Solving industrial assembly tasks with reinforcement learning
Another intelligent-robot approach to industrial tasks is based on reinforcement learning (RL). RL is a framework of principles that allows robots to “learn” behaviors through interactions with the environment; i.e., the data comes from actual surroundings. Unlike traditional feedback robot-control methods, the core idea of RL is to provide robot controllers with high-level specifications of what to do instead of how to do it. As the robot interacts with the environment and collects observations and rewards, the RL algorithm reinforces those behaviors that yield high rewards.
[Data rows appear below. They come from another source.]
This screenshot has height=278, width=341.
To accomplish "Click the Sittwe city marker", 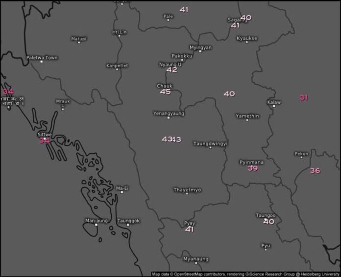I will pyautogui.click(x=45, y=139).
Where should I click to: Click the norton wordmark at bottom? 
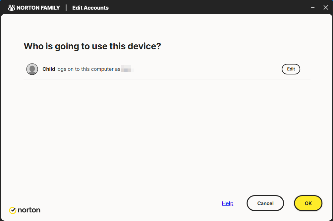tap(29, 210)
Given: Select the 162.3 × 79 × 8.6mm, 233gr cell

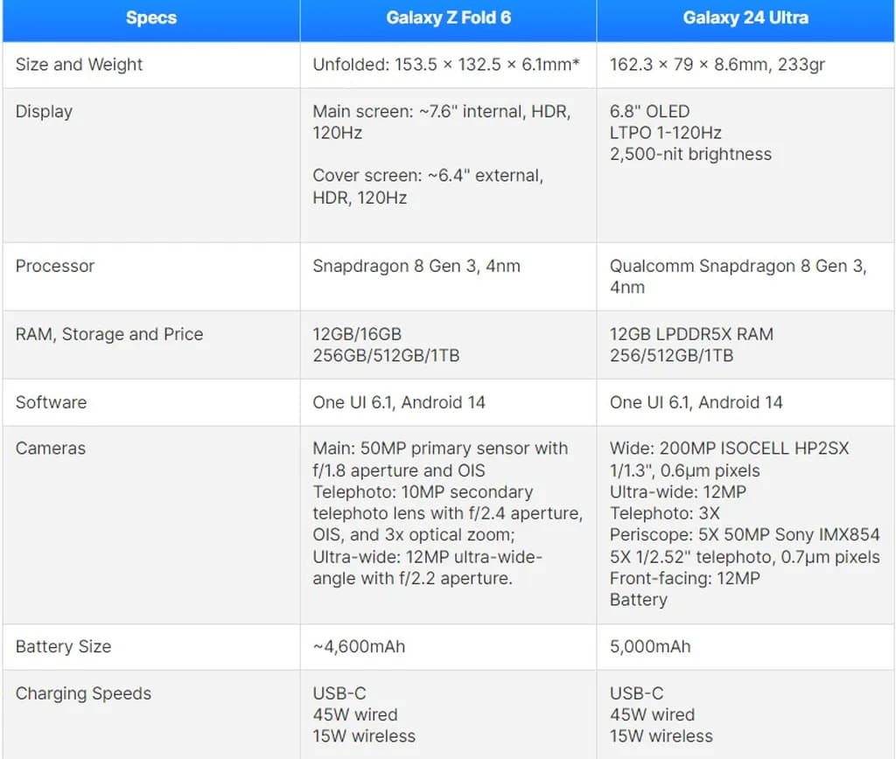Looking at the screenshot, I should coord(718,65).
Recent progress in RL research introduced deep neural networks for modelling the robot’s behavioral policy and its dynamics.
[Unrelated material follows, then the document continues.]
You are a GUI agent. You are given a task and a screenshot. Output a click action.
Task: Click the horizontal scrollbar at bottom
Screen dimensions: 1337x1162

While the idea of RL is very promising for creating autonomous systems that learn, the adoption has been limited so far, because such large amounts of data are needed for robots to learn successful control policies. Thus, executing all this training on real robot hardware is problematic, because it takes such a long time and results in wear and tear on the equipment. Recent research in RL is aimed toward reducing the required training amount on real robots.
In fact, a method called Residual RL has been applied to various real-world assembly tasks in which a robot learned successful assembly procedures. That has been possible because Residual RL requires only a fraction of the learning samples in the real world compared to pure RL. This approach is a form of combined-control behavior, in which part of the problem facing the robot is solved with conventional feedback control (i.e., position control) and the rest is handled by the Residual RL. Siemens Corporate Technology researchers, in collaboration with UC Berkeley, figured out this data-driven approach, with the outputs of the conventional and RL controllers superimposed, forming the complete command for the robot’s actions.
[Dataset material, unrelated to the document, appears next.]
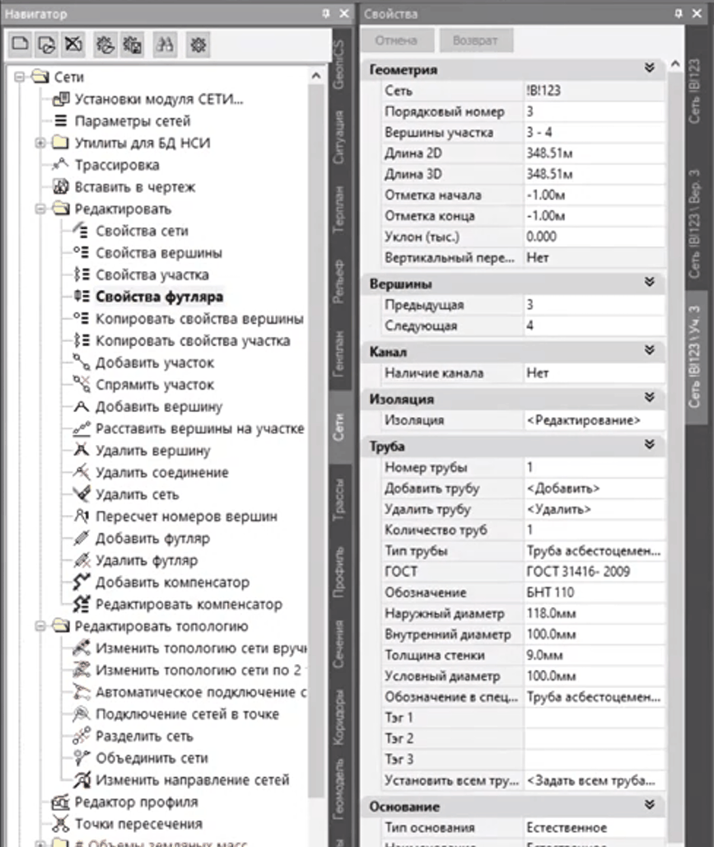Choose the Удалить сеть command
The width and height of the screenshot is (714, 847).
click(137, 494)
This means that if a robot control problem can be partially handled with conventional feedback control, e.g. with position control, that can be broken down into two parts. The first part is solved with conventional hand-engineered control techniques and the second part is solved with Residual RL. The Residual RL portion also prevents the robot from unsafe “exploratory behavior”—meaning the robot does not damage itself or the environment during learning—which is an important prerequisite in manufacturing applications.
Robots in the real world
Ultimately, for the sake of flexible grasping and object assembly, what researchers want to create is a robot that can solve tasks in a flexible way by making its own decision, using its own skills, while the operator specifies high-level commands only. For example, instead of programming the trajectories for a successful grasp, we just ask the robot to grasp a component and then let the robot decide on the execution.
What does this all mean for the future of the manufacturing industry? AI-enhanced robotics is considered a prerequisite for flexible manufacturing and lot-size-one-production. When preprogramming isn’t a necessity for every single robot motion, then robots will become economically viable for rapidly changing product configurations.